---- Dataset excerpts

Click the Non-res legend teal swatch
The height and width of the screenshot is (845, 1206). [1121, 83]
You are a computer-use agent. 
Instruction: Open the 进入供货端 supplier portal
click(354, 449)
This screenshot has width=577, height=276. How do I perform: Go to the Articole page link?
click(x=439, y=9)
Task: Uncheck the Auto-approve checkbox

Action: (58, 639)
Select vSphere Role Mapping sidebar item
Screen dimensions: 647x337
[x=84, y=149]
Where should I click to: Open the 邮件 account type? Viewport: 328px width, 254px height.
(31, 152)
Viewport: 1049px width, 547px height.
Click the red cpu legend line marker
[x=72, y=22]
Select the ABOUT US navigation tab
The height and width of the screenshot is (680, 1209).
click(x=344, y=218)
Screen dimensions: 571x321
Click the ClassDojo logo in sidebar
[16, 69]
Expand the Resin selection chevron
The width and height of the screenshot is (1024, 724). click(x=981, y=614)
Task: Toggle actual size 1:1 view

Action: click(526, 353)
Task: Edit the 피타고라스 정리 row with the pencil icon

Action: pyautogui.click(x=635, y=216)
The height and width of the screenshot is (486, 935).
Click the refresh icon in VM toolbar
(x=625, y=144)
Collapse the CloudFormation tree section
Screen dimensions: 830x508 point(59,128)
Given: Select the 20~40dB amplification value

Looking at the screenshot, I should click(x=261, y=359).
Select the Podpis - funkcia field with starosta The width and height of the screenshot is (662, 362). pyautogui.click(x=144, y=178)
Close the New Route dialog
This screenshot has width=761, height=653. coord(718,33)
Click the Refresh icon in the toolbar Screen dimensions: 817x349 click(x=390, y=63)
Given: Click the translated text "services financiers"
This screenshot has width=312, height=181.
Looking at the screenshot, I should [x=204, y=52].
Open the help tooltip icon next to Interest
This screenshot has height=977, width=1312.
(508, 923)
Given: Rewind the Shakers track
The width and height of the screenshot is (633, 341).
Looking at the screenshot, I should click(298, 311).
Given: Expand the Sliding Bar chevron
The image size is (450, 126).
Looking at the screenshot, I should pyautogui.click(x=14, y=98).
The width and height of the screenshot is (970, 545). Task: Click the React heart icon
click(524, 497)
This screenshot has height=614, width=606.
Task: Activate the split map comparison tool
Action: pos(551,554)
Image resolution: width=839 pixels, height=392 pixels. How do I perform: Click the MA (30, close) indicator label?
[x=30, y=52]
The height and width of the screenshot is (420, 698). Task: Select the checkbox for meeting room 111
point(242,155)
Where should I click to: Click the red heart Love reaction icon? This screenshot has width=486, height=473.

--------

Task to carry out
Please rewrite the lines from the one containing "You are a computer-use agent." through the one containing "Action: click(526, 353)", inclusive, as a numbered list, leaving out any blank lines.

Exercise output
1. You are a computer-use agent. 
2. Instruction: Open the 进入供货端 supplier portal
3. click(354, 449)
4. This screenshot has width=577, height=276. How do I perform: Go to the Articole page link?
5. click(x=439, y=9)
6. Task: Uncheck the Auto-approve checkbox
7. Action: (58, 639)
8. Select vSphere Role Mapping sidebar item
9. Screen dimensions: 647x337
10. [x=84, y=149]
11. Where should I click to: Open the 邮件 account type? Viewport: 328px width, 254px height.
12. (31, 152)
13. Viewport: 1049px width, 547px height.
14. Click the red cpu legend line marker
15. [x=72, y=22]
16. Select the ABOUT US navigation tab
17. The height and width of the screenshot is (680, 1209).
18. click(x=344, y=218)
19. Screen dimensions: 571x321
20. Click the ClassDojo logo in sidebar
21. [16, 69]
22. Expand the Resin selection chevron
23. The width and height of the screenshot is (1024, 724). click(x=981, y=614)
24. Task: Toggle actual size 1:1 view
25. Action: click(526, 353)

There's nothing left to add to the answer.